# Advert taken down



## OwenCoughlan (Nov 29, 2021)

Hello

how do I contact admin about a classified advert being taken down? Can't find any list of contacts on my phone

Owen


----------



## MediumRoastSteam (Jul 7, 2015)

The forum has recently been taken over by Vertical Scope. The previous admin, alongside with the moderators, have all left.

I have no idea how to contact the new owners. Good luck.

@OwenCoughlan


----------



## Rhys (Dec 21, 2014)

MediumRoastSteam said:


> The forum has recently been taken over by Vertical Scope. The previous admin, alongside with the moderators, have all left.
> 
> I have no idea how to contact the new owners. Good luck.
> 
> @OwenCoughlan


 I didn't leave as admin/moderator. I was removed without anyone telling me... Not bothered, they can get on with it.


----------



## cuprajake (Mar 30, 2020)




----------



## MediumRoastSteam (Jul 7, 2015)

@Rhys - Ooops. Oh yeah, sorry, I forgot. I remember you mentioned on an earlier post. Congratulations on the new arrival btw 🙂 .

Let's see what happens with this forum next in light of the new owners. Will they engage? Who knows.

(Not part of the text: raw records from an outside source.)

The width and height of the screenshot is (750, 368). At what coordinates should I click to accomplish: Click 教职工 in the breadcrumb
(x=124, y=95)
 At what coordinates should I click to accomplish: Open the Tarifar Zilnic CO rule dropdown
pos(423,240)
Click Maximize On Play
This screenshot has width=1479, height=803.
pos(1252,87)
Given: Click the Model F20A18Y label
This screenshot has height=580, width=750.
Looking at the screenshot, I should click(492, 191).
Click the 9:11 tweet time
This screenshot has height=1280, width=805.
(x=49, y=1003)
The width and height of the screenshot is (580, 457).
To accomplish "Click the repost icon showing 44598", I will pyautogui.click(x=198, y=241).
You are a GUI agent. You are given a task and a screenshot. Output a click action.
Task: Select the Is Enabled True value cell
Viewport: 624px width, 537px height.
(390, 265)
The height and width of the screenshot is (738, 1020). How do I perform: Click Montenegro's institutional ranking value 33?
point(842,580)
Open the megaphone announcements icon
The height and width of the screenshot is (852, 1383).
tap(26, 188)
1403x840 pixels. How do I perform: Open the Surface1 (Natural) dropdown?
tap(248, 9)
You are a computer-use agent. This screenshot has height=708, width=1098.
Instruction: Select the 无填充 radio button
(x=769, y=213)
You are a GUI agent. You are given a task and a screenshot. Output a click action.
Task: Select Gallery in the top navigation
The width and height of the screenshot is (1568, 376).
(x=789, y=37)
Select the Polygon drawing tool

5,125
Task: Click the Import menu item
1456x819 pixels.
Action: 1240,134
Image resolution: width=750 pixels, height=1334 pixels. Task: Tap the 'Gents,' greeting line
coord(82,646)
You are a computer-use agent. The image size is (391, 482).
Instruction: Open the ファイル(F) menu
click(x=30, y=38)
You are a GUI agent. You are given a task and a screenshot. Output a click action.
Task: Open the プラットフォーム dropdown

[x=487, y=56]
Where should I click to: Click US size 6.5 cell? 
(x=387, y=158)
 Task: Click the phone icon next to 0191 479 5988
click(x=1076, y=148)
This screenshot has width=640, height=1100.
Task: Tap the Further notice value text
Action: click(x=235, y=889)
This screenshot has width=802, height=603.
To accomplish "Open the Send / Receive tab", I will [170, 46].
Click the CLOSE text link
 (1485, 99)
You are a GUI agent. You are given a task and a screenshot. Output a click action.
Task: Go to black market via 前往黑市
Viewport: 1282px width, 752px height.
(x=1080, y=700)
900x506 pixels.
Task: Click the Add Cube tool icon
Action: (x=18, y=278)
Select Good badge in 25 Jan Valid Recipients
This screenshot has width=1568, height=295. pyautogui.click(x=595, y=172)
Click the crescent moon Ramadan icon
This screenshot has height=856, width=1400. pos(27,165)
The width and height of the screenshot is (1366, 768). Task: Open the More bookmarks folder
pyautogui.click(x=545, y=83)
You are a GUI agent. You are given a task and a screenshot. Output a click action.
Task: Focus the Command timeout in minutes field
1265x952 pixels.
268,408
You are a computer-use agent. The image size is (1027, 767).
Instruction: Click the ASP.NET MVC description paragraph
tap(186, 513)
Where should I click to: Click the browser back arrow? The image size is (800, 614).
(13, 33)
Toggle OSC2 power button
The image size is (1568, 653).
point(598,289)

Edit: If they are reading this... They should at least reach out to the OP! 🙂


----------



## cuprajake (Mar 30, 2020)

op old classifieds are still there though,

does seem strange that no one has been on/in touch


----------



## ratty (Sep 22, 2019)

Shitzenhousen!

Didn't know anything about this but not really been active for a while.


----------



## cuprajake (Mar 30, 2020)

id love to be a mod


----------



## Rhys (Dec 21, 2014)

Cuprajake said:


> id love to be a mod


 No, you wouldn't. There's lots of crap behind the scenes to do (mainly spam accounts). It's a pretty thankless task.


----------



## cuprajake (Mar 30, 2020)

my comedy is lost


----------